In the wake of a terrorist attack at the Crocus concert hall in Moscow, migrants from Central Asia residing in Russia find themselves caught in a bureaucratic nightmare, facing extensive delays in obtaining necessary work permits.
This situation has led to overcrowded migration centers, with individuals waiting for days, or even weeks, to receive their documentation, a critical requirement for legal employment in the country.
Endless Waiting
In Rostov, the scene outside the migration center is one of despair, with hundreds queuing not only inside the facility but also braving the elements outside.
"There are people who stand in line for 3-4 days, there are those who stand in line for 10 days and cannot get documents," shared an Uzbek migrant with Current Time, who preferred to remain anonymous.

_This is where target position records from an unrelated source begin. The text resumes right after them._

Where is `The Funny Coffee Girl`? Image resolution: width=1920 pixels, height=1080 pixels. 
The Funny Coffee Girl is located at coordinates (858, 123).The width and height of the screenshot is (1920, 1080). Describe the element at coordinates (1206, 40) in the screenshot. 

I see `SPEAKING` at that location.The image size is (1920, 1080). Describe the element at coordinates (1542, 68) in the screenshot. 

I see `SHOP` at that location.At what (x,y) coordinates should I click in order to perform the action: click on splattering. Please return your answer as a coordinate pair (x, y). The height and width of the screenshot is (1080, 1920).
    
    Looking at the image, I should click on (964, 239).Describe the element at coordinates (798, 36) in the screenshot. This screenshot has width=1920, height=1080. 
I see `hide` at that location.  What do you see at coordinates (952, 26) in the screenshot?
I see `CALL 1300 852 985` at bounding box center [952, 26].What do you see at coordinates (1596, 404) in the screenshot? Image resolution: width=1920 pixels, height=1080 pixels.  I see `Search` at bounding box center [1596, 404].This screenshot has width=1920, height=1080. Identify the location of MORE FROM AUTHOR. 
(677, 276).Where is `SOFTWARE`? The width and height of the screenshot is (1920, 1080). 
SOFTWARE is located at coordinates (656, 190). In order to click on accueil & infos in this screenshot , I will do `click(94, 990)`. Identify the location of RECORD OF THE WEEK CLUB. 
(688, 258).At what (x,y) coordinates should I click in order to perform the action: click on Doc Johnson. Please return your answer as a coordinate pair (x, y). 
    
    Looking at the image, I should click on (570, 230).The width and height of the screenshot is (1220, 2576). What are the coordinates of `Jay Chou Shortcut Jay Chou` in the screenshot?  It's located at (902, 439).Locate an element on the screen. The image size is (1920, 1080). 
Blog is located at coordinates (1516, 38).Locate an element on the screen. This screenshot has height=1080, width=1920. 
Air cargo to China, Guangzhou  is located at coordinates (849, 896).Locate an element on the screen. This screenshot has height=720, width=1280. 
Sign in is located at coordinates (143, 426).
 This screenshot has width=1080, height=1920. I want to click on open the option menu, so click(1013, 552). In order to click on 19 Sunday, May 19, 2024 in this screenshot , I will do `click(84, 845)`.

The efficiency of processing applications has drastically fallen, with only 50 to 100 applications being processed daily.
The situation is similarly dire at Moscow's Sakharovo migration center, despite official claims from the Russian Ministry of Internal Affairs that the long queues depicted in videos circulating on Telegram channels are a thing of the past. Migrants contest these claims, indicating that the queues have persisted and even worsened.
Fear of Deportation
Many migrants, unable to secure a work permit timely due to these delays, find themselves at risk of being classified as illegal immigrants by Russian authorities, leading to their deportation. Reports of targeted police actions against migrants, detaining them for the lack of a patent or any minor infraction, have instilled a pervasive fear within the migrant community.
"If you go out into the street, the police immediately grab you and take you away under the pretext that you don’t have documents," said another Uzbek migrant from Rostov.
Uzbek migrants in Rostov have reached out to their embassy, seeking intervention to expedite the patent issuance process.
Meanwhile, human rights activists, such as Valentina Chupik, argue that the current predicament is not a result of a seasonal increase in migrant numbers, as claimed by the Russian Ministry of Internal Affairs, but a deliberate strategy to exert pressure on the migrant population. Chupik refutes the notion of a migrant influx, stating, "There is no influx of migrants. This is a lie. They simply closed the windows."
A Deliberate Campaign?
Chupik suggests that the creation of long queues and the portrayal of migrants as a "dangerous crowd" serve a narrative purpose, potentially to justify aggressive police action against migrants for domestic audiences.
This narrative comes at a time when pressure on migrants in Russia has significantly escalated following the Crocus hall attack, with Chupik receiving over 10,000 complaints from migrants about police and official misconduct in just ten days.